Expenditure on particular R&D activities
A more welcome change is that the Government is pressing ahead with expanding the scope of qualifying costs to encompass, from 1 April 2023, expenditure on data sets and on cloud computing, as has been mooted for some time. Pleasingly, the Government has relented on proposals to exclude the storage element of cloud computing costs from relief, ensuring this increasingly common and significant cost of undertaking innovative activities will be appropriately incentivised.

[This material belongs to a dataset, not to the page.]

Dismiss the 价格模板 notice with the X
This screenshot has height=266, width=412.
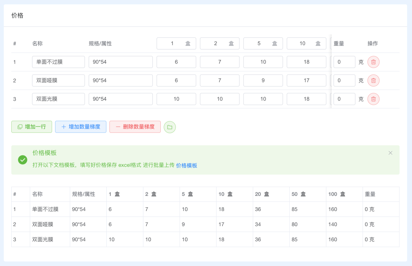coord(390,153)
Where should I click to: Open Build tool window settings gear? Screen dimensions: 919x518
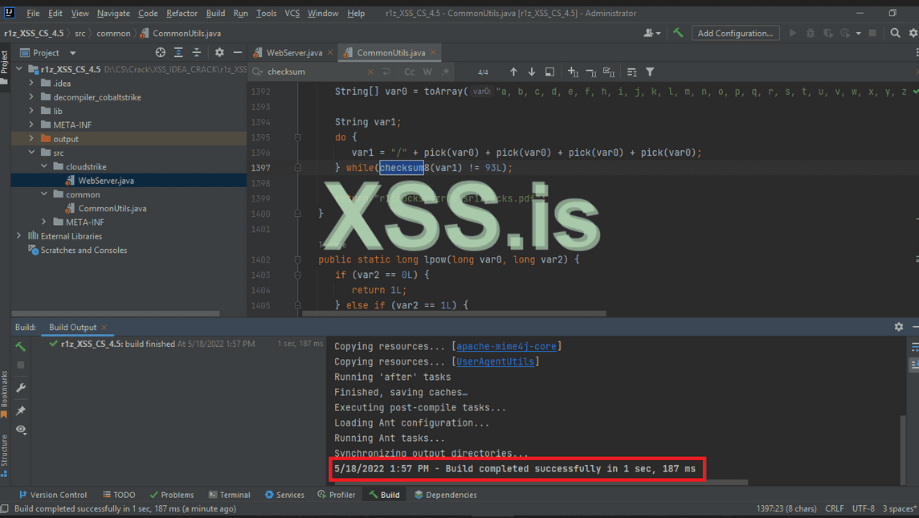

The Spring Statement also included an unexpected boost for those seeking to commercialise advances in pure mathematics, with the news that the definition of R&D for tax purposes will be expanded to include such activities, so that associated costs can attract relief.
What to do now
Although these policy changes are not yet on the statute book and definitions are yet to be finalised, we can be reasonably confident of what the R&D tax relief regimes will look like from 1 April 2023. SMEs that currently outsource R&D activities to overseas subcontractors, and companies of all sizes that utilise overseas EPWs, should seek to quantify the expected impact on their tax position and consider whether the loss of R&D tax relief provides sufficient incentive to bring these activities onshore. Those entering into new EPW or subcontractor arrangements should consider the tax implications when choosing between UK and overseas providers.
Meanwhile, companies incurring R&D expenditure on data sets, cloud computing and pure mathematics research should ensure they have the appropriate procedures in place to identify this expenditure and include it in claims for R&D tax relief from 1 April 2023.